▶ EXERCISE DESCRIPTION: As the lines appear below, please set them down exactly, starting at the first and finishing with the one containing "Tap the back arrow icon".

▶ DATA FOR THIS TASK:
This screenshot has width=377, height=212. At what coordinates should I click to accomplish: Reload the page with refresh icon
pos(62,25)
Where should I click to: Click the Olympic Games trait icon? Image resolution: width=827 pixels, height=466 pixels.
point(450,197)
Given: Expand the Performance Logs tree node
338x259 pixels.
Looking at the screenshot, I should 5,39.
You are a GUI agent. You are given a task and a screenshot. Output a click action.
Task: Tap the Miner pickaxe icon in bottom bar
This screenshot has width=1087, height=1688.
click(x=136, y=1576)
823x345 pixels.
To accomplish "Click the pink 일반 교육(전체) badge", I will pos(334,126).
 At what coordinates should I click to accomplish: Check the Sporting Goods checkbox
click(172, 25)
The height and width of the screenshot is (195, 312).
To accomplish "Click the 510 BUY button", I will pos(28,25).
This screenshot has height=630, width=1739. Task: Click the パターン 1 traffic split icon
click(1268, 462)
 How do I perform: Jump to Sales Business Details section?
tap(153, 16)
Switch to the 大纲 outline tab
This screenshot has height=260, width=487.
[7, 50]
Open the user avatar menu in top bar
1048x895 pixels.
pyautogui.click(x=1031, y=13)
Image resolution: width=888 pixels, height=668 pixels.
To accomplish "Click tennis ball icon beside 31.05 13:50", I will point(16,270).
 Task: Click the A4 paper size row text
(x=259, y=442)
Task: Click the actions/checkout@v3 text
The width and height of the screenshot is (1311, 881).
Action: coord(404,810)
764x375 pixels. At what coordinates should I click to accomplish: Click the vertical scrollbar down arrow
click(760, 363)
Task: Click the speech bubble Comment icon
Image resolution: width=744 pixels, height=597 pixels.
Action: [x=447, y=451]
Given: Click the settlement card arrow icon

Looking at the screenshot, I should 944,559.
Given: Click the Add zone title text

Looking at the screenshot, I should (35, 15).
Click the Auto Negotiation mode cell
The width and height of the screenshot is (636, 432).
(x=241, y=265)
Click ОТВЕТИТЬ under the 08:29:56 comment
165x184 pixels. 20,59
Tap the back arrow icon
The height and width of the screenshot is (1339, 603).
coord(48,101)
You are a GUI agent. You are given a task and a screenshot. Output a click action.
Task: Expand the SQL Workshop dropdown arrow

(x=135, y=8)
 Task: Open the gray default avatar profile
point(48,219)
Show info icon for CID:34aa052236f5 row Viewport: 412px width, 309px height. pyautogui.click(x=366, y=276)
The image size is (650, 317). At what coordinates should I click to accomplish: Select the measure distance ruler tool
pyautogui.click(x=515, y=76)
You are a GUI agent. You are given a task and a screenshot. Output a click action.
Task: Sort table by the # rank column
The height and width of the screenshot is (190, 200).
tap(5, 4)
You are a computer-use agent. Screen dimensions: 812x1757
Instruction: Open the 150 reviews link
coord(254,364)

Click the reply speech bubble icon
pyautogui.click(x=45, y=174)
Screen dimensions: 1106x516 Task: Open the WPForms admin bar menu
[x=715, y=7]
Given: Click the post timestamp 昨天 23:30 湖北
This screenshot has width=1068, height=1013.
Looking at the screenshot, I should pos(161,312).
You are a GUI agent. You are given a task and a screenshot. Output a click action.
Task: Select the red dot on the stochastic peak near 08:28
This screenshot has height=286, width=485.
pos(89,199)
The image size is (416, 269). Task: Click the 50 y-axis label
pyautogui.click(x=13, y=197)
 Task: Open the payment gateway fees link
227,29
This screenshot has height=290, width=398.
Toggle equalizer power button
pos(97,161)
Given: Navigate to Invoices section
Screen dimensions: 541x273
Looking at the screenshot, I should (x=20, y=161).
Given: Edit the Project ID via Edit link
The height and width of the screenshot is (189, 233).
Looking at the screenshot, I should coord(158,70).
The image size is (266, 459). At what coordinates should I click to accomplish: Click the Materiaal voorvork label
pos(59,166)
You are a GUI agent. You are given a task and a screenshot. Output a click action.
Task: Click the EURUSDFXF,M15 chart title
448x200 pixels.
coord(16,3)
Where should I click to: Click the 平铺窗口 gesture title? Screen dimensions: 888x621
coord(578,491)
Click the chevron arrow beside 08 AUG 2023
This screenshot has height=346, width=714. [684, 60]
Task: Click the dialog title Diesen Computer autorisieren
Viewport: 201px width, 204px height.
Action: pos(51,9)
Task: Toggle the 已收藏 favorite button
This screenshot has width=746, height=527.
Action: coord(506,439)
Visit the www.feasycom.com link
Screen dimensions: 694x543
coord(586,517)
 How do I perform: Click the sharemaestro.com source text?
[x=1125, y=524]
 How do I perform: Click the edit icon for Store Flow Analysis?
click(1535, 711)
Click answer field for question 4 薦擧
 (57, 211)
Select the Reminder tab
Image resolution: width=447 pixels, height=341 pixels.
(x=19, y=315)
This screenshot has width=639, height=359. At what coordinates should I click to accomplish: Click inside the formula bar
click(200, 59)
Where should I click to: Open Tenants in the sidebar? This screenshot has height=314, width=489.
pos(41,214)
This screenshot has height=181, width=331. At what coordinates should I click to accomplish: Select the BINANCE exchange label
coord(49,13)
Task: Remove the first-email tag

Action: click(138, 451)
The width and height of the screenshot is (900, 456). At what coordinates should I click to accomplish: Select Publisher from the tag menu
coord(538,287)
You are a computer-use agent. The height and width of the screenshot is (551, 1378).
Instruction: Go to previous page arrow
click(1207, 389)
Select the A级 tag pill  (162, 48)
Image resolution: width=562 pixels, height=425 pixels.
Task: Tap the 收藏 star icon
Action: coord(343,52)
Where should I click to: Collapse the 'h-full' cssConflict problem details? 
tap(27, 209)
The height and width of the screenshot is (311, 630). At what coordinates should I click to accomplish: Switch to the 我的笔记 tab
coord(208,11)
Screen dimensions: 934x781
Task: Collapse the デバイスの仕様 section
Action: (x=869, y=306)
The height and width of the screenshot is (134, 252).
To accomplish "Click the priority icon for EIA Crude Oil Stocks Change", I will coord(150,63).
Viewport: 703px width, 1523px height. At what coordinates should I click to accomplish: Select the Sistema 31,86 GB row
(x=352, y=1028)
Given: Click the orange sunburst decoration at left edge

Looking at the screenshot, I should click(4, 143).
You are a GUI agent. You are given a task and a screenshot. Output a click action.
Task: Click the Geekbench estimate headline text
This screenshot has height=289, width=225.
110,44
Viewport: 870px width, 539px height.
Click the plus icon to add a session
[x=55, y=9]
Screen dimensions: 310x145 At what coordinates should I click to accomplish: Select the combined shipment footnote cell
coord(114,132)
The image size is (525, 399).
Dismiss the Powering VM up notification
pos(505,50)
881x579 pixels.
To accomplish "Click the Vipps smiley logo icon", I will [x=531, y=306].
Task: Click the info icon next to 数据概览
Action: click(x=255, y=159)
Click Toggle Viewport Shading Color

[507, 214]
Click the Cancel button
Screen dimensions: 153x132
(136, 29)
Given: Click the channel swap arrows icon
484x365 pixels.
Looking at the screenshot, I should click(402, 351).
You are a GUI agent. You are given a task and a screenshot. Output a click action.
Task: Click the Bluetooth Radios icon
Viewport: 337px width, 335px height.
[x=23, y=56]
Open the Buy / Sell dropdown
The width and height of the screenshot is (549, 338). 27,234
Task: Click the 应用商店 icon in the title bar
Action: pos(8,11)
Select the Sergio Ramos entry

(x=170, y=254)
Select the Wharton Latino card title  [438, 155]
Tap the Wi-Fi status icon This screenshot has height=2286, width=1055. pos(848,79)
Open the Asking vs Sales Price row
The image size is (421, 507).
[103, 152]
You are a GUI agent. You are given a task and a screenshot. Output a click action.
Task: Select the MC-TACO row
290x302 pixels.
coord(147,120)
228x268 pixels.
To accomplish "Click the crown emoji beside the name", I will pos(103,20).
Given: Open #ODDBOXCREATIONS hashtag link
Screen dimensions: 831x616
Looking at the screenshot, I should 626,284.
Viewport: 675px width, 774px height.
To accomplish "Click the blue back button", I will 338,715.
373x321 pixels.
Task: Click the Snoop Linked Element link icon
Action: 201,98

▶ RESULT FOR THIS EXERCISE:
This screenshot has width=377, height=212. At what coordinates should I click to accomplish: Reload the page with refresh icon
pos(62,25)
Where should I click to: Click the Olympic Games trait icon? Image resolution: width=827 pixels, height=466 pixels.
point(450,197)
Given: Expand the Performance Logs tree node
338x259 pixels.
Looking at the screenshot, I should 5,39.
You are a GUI agent. You are given a task and a screenshot. Output a click action.
Task: Tap the Miner pickaxe icon in bottom bar
This screenshot has width=1087, height=1688.
click(x=136, y=1576)
823x345 pixels.
To accomplish "Click the pink 일반 교육(전체) badge", I will pos(334,126).
 At what coordinates should I click to accomplish: Check the Sporting Goods checkbox
click(172, 25)
The height and width of the screenshot is (195, 312).
To accomplish "Click the 510 BUY button", I will pos(28,25).
This screenshot has height=630, width=1739. Task: Click the パターン 1 traffic split icon
click(1268, 462)
 How do I perform: Jump to Sales Business Details section?
tap(153, 16)
Switch to the 大纲 outline tab
This screenshot has height=260, width=487.
[7, 50]
Open the user avatar menu in top bar
1048x895 pixels.
pyautogui.click(x=1031, y=13)
Image resolution: width=888 pixels, height=668 pixels.
To accomplish "Click tennis ball icon beside 31.05 13:50", I will point(16,270).
 Task: Click the A4 paper size row text
(x=259, y=442)
Task: Click the actions/checkout@v3 text
The width and height of the screenshot is (1311, 881).
Action: coord(404,810)
764x375 pixels. At what coordinates should I click to accomplish: Click the vertical scrollbar down arrow
click(760, 363)
Task: Click the speech bubble Comment icon
Image resolution: width=744 pixels, height=597 pixels.
Action: [x=447, y=451]
Given: Click the settlement card arrow icon

Looking at the screenshot, I should 944,559.
Given: Click the Add zone title text

Looking at the screenshot, I should (35, 15).
Click the Auto Negotiation mode cell
The width and height of the screenshot is (636, 432).
(x=241, y=265)
Click ОТВЕТИТЬ under the 08:29:56 comment
165x184 pixels. 20,59
Tap the back arrow icon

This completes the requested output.